What then should we drink especially during summer months when we tend to lose much more water than in the winter? The first and the obvious answer is water. However there are many important considerations like how much water to drink and with or without things added to it. First thing to remember is that like everything else, too much water all at once can be dangerous. Even death has been reported in people that drank too much water at one go. So the best way to replenish lost water is to keep drinking it all along rather than at one go. Since the body tends to lose salt in the sweat, added salt might be necessary. Drinking ‘too much’ water is not a problem if done over a period of time. Extra water consumption just necessitates a few extra trips to the bathroom.

Drinking water however has problems especially in Pakistan. Most ‘tap’ water is probably not very safe to drink anymore and bottled water is often found to be equally unsafe. Of course certain brands of bottled water have been proven quite safe but sadly there is considerable possibility of substandard water being sold under the name of established companies. My advice and something that has been done in my house for the last many decades is that all the water that is used for drinking is first boiled then put in bottles that are kept in the refrigerator. Also, all the ice is made from this boiled water. Another added protection is to filter the water before boiling. A simple test might be to run the tap water through a folded clean white handkerchief for a couple of minutes and then see if a residue is left on the cloth. If there is a residue then either commercial filters should be used or else, clean muslin folded at least four time over can serve as a pretty decent filter to remove a lot of particulate matter.

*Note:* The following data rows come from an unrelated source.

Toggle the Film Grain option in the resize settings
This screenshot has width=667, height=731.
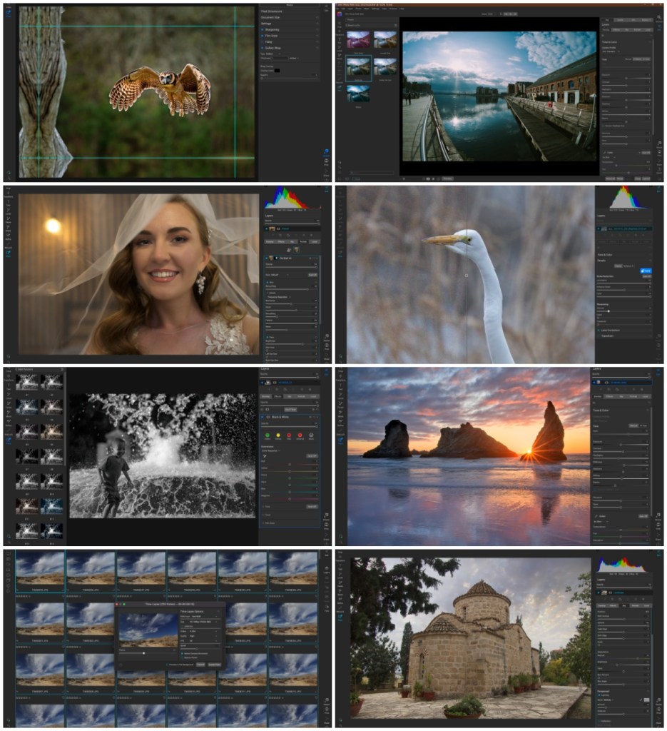coord(263,36)
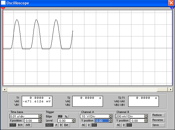175x130 pixels.
Task: Select the rising edge trigger icon
Action: pyautogui.click(x=60, y=116)
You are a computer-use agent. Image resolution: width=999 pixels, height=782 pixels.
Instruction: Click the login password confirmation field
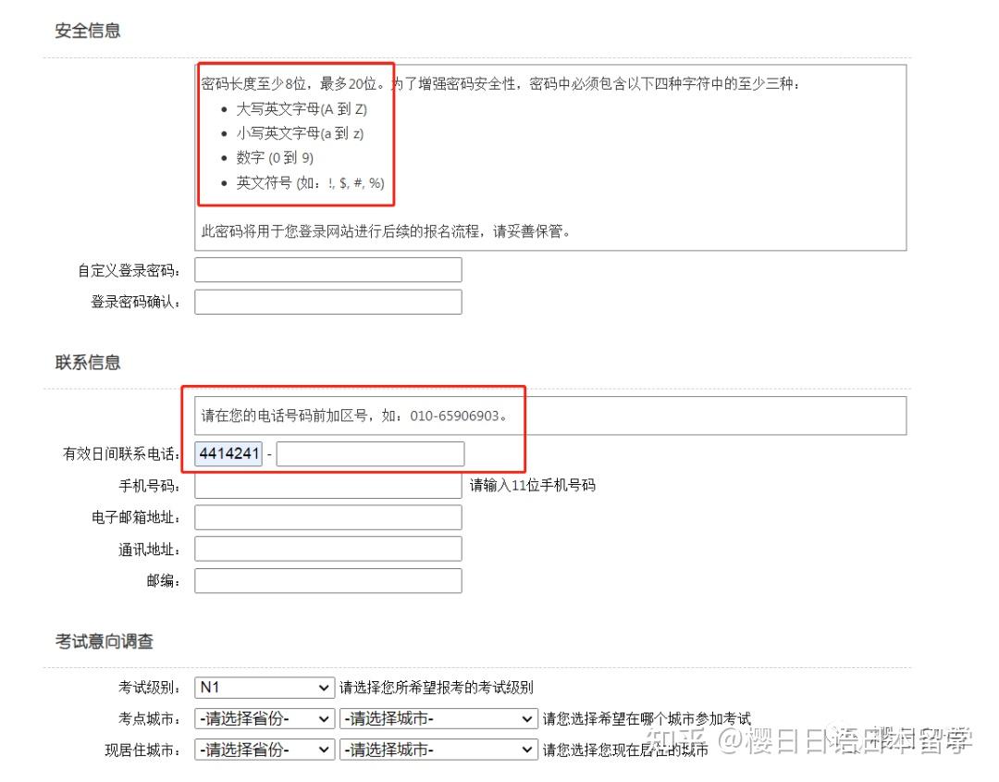pos(327,301)

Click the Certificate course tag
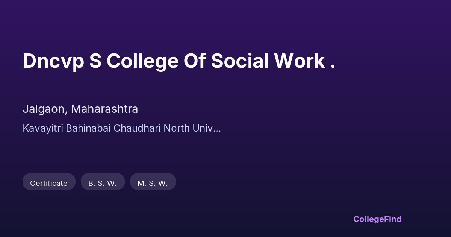tap(49, 183)
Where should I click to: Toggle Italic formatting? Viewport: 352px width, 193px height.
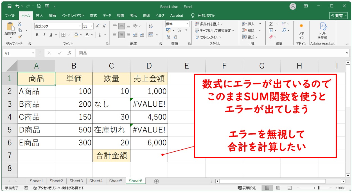point(44,35)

If simple water is not pleasant enough to drink, diluted yogurt with a little salt or fresh lemon juice added to water and a pinch of salt and sugar or artificial sweetener does rather well. I usually fill up a few half litre bottles with the lemon drink and freeze the bottles. I then take one of these bottles with me to work and drink it as it melts. Any number of such drinks that are not too heavily salted or sweetened can serve the same purpose. I am opposed to commercially available fruit juices for three reasons. First, the amount or real fruit juice in them is questionable; second, there is a lot of sugar that has been added and third, they are too expensive. Fresh fruit juice if prepared at home is much better but even so, from a health point of view it is better to eat the fruit.

Another source of water replacement is fresh fruit and vegetables. Melons, especially water melons are a very pleasant source of water and a few other useful nutrients. Melons are almost eighty to ninety per cent water by weight. Cucumbers, lettuce, radishes, carrots and other such seasonal vegetables are also a good way to get water and added nutrition. Here of course it is important to remember that all these things except those that are peeled or are covered by a thick rind need to be washed well and in water that is also clean enough to drink.

Many people prefer not to use ‘iced’ drinks. That is a personal preference and has no health advantage. Unless of course ‘brain freeze’ is a problem for them. But for ordinary mortals like me, a bit of ice added to any drink on a hot day is a pleasant alternative. The important thing though is that the ice is made from boiled/filtered water.

Now to the bane of modern society, the ‘colas’ and such we drink. There is clear evidence that the frequent and widespread consumption of heavily sugared drinks is a contributing factor towards the existing epidemic of obesity and adult onset diabetes. Even the sugar free drinks are not quite safe in the long run. It is best to avoid all these drinks and preferably use the alternatives I mentioned above. However when eating out, these branded drinks can often be the best and the cleanest source of fluids available.

Tea and coffee though useful drinks should not be used for fluid replacement unless of course you are using tea in the Chinese style where the tea is really just boiled water flavoured with a few tea leaves and no sugar or milk has been added to it. As far as alcoholic beverages are concerned, undiluted drinks have the effect of making the body lose more water.